* Written request 1: Reproduce a passage from the court opinion excerpt word for word, starting at the words "Vukadinovich raises the" and ending after the words "reversal. We agree.".
* Written request 2:
Answer these questions using the court opinion excerpt:
(a) On what date did Calvin K. Hubbell enter his appearance on behalf of Vukadinovich?
(b) What reason did the trial court give for denying the jury demand?
(c) To what date was the cause continued after the attorney entered his appearance?
* Written request 3: Continue the court opinion excerpt, starting after its last sentence.

====== Excerpt to read ======

After a continuance on the trial court's own motion, the cause proceeded on February 9, 1987. Again without counsel, Vukadinovich appeared at the "Omnibus/bench hearing" and submitted a handwritten jury demand and a handwritten motion to produce. On the same date, the trial court denied the jury demand, stating that the statutory time limit had expired. 4 However, the motion to produce was granted, and the cause set for March 27, 1987.

On February 19, 1987, Calvin K. Hubbell, Attorney at Law, entered his appearance on behalf of Vukadinovich. The cause was continued to June 5, 1987 and, in the absence of further jury demands tendered by Vukadinovich, proceeded by bench on that date.

Vukadinovich raises the issue of whether the trial court committed fundamental error in denying his jury demand. Specifically, he contends that the trial court never advised him of the consequences of failing to demand a trial by jury not later than ten days prior to the trial date, and that this omission dictates reversal. We agree.

====== Entries supplied ======

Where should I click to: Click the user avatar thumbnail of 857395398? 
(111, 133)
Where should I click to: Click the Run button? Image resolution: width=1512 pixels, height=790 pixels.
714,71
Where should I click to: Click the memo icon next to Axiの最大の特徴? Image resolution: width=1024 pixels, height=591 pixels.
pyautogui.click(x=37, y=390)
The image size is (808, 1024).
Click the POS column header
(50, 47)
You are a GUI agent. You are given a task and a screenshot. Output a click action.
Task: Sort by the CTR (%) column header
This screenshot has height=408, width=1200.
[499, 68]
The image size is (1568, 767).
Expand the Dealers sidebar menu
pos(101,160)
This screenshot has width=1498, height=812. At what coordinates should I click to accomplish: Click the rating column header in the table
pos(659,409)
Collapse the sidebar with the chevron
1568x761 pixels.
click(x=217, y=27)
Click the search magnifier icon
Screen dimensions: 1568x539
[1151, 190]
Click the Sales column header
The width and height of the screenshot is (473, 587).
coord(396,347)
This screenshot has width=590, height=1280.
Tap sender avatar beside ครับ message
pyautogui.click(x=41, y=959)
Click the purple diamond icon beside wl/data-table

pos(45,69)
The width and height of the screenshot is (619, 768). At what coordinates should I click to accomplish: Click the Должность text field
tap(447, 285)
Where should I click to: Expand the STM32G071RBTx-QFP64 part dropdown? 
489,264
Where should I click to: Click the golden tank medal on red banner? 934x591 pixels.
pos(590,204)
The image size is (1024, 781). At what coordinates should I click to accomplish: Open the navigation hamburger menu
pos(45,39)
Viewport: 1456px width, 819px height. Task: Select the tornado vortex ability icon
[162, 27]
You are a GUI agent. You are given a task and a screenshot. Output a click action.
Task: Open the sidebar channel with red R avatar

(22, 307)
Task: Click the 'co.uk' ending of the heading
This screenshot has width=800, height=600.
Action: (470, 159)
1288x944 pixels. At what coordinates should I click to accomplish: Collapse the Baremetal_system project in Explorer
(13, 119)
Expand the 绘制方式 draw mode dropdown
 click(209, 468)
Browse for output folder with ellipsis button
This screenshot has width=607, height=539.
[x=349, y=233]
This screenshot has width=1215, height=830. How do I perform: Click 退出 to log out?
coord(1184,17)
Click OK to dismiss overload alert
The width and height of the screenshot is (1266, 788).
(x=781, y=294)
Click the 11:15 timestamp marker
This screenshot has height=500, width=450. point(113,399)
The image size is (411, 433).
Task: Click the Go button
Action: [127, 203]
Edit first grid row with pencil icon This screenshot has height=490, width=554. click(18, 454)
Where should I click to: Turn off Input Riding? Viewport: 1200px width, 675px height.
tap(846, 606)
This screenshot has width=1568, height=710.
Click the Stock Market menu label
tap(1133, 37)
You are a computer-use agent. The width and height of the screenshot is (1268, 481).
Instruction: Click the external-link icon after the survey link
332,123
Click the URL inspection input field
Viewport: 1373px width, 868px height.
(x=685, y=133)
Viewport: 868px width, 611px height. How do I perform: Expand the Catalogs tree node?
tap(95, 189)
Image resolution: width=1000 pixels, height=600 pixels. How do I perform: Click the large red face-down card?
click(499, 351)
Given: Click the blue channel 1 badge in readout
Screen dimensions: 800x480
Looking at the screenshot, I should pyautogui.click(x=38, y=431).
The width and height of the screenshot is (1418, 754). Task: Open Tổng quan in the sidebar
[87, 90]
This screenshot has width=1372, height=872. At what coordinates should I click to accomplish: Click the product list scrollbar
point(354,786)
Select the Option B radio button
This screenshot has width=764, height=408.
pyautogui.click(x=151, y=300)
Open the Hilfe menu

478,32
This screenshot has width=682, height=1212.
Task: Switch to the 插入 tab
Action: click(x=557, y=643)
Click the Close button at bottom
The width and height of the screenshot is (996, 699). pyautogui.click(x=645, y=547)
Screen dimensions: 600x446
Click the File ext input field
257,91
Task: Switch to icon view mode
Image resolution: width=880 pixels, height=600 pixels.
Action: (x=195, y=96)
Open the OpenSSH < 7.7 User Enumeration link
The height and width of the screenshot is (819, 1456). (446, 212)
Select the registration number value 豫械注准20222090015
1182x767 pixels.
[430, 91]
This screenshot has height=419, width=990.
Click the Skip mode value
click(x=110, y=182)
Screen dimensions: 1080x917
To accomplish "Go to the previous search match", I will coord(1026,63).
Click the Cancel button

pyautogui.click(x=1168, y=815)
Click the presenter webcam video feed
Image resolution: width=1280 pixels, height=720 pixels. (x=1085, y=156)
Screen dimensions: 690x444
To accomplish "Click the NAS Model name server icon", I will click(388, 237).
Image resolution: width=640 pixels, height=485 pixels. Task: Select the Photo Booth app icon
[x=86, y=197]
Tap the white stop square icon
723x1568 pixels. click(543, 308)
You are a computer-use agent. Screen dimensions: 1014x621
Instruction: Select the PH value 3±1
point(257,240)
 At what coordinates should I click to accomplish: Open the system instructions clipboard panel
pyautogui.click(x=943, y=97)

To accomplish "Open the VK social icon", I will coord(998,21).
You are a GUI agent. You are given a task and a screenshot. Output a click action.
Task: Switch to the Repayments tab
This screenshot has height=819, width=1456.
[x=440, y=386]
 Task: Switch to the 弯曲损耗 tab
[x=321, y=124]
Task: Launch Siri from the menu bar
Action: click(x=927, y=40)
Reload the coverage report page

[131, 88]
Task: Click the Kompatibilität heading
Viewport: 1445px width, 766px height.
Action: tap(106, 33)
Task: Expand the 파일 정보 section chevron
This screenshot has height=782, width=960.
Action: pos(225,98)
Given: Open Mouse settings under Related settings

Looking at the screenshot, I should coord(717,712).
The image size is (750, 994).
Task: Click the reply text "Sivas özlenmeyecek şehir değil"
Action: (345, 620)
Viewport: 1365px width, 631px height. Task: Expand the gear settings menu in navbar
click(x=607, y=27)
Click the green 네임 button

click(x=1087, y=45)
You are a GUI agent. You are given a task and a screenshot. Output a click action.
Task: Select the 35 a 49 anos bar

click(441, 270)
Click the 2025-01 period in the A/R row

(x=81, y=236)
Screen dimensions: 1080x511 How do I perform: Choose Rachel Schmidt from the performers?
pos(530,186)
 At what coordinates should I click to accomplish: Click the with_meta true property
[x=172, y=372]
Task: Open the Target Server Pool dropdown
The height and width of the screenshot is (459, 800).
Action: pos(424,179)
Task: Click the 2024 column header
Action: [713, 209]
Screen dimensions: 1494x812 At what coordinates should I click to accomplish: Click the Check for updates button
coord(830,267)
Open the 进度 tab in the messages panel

======

* Expected answer 1:
Vukadinovich raises the issue of whether the trial court committed fundamental error in denying his jury demand. Specifically, he contends that the trial court never advised him of the consequences of failing to demand a trial by jury not later than ten days prior to the trial date, and that this omission dictates reversal. We agree.

* Expected answer 2:
(a) February 19, 1987.
(b) The statutory time limit had expired.
(c) June 5, 1987.

* Expected answer 3:
Because this case involves a misdemeanor offense, we refer to Indiana Rules of Procedure, Criminal Rule 22, adopted January 1, 1981, which states:

A defendant charged with a misdemeanor may demand a trial by jury by filing a written demand therefore not later than ten (10) days before his scheduled trial date. The failure of a defendant to demand a trial by jury as required by this rule shall constitute a waiver by him of trial by jury unless the defendant has not had at least fifteen (15) days advance notice of his scheduled trial date and of the consequences of his failure to demand a trial by jury.

We have previously addressed the issue of whether the provisions of C.R. 22 require that a defendant be specifically advised of the "10-day rule" included therein. Our decisions have consistently held that it is fundamental error for a court to deny a defendant a jury trial without eliciting a waiver from him personally. A valid waiver cannot be made pursuant to C.R. 22 in the absence of an advisement by the trial court of the consequences of a failure to demand a trial by jury not later than ten days prior to the trial date. See Casselman v. State (1985), Ind.App., 472 N.E.2d 1310; Suits v. State (1983), Ind.App., 451 N.E.2d 375; Wilson v. State (1983...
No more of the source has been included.